(PROBLEM TO SOLVE) Search the records below for the word "computer". Copy each line where it occurs.

Dataset items
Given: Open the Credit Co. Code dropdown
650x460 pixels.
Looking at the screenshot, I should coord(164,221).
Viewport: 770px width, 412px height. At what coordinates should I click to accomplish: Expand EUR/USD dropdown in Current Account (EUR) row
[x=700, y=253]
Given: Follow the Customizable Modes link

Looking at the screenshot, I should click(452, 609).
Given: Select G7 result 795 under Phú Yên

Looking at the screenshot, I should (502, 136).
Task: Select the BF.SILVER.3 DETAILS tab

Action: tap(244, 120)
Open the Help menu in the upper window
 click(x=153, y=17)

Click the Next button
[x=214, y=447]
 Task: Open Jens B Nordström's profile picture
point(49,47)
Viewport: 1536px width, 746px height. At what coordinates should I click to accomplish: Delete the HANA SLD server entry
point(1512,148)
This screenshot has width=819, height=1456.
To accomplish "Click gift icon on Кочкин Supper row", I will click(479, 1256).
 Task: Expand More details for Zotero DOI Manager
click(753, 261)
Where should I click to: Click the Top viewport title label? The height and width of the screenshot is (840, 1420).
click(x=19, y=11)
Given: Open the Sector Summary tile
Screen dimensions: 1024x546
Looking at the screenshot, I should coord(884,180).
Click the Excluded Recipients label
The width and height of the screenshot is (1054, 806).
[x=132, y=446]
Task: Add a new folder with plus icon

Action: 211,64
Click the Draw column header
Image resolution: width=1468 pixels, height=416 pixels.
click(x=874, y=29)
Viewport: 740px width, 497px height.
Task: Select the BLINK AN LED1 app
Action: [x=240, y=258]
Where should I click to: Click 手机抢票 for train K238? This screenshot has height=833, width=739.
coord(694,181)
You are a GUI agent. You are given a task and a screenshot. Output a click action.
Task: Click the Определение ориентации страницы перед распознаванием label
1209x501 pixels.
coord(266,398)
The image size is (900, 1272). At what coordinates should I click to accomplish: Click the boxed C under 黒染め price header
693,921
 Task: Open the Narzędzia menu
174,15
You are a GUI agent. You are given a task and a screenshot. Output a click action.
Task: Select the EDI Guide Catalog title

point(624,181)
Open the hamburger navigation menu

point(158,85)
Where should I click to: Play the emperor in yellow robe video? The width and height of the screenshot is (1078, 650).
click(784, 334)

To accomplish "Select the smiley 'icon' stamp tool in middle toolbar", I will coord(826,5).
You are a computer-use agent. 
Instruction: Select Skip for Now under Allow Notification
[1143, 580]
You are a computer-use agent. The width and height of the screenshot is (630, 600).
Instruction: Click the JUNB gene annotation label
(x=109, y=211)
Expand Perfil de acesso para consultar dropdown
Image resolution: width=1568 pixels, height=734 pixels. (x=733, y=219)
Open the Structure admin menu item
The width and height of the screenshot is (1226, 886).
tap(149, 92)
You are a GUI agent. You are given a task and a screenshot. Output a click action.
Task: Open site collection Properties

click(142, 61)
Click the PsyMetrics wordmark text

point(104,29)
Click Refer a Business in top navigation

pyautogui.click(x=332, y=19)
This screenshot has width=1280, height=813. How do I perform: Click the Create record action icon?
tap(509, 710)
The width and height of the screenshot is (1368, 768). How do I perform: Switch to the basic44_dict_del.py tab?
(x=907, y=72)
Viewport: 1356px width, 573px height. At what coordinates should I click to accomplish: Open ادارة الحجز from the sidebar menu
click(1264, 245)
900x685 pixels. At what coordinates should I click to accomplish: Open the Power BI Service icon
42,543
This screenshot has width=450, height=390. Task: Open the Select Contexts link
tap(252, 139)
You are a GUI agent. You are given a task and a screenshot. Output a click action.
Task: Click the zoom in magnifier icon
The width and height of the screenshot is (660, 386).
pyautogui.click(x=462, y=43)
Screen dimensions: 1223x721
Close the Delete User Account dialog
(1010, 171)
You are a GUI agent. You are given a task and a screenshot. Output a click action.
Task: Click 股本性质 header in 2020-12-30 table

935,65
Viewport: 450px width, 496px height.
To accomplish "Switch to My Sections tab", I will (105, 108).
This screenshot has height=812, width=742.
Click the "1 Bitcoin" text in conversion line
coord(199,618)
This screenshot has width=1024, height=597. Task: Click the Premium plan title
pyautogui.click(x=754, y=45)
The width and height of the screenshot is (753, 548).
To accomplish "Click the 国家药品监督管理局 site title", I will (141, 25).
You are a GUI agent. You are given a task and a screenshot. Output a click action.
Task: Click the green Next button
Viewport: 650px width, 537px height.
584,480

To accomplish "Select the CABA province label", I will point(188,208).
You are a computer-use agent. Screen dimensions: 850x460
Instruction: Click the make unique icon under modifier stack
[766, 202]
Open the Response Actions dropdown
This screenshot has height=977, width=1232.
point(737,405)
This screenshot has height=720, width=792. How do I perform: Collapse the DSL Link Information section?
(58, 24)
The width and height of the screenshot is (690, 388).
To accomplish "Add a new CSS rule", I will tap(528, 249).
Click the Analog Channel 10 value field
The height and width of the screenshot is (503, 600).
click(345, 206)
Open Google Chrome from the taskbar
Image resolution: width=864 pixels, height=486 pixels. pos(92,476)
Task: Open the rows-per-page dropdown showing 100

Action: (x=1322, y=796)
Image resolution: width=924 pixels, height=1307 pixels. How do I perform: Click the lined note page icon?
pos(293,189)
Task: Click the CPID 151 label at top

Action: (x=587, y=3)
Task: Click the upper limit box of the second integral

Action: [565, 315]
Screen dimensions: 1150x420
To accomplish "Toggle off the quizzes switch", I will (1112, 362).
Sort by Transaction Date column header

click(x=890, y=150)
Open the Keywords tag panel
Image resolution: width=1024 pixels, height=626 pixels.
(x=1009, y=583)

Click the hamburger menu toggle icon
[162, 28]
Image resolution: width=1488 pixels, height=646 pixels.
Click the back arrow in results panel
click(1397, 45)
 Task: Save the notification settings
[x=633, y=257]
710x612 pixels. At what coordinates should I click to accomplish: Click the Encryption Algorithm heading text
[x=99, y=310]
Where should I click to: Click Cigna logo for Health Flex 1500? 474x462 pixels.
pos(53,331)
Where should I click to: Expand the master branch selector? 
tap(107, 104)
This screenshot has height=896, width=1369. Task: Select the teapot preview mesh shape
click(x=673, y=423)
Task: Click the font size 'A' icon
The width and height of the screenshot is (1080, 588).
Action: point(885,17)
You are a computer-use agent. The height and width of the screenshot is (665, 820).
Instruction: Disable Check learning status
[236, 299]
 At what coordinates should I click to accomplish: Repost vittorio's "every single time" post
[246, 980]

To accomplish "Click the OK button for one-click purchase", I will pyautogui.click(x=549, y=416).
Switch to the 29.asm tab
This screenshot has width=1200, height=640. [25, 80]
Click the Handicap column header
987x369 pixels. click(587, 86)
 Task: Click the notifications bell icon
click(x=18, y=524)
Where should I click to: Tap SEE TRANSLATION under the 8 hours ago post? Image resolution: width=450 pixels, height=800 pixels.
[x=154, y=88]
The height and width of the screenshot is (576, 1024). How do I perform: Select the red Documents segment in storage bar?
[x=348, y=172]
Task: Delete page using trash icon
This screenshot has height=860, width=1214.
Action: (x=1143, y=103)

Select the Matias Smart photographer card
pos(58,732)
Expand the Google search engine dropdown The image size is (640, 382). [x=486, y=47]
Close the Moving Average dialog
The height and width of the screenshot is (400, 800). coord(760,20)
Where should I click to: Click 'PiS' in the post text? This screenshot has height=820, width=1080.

(SOLVED PROBLEM)
You are a computer-use agent. 
You are a computer-use agent. The width and height of the screenshot is (630, 600).
You are a computer-use agent. Screen dimensions: 850x460
You are a computer-use agent. The height and width of the screenshot is (665, 820).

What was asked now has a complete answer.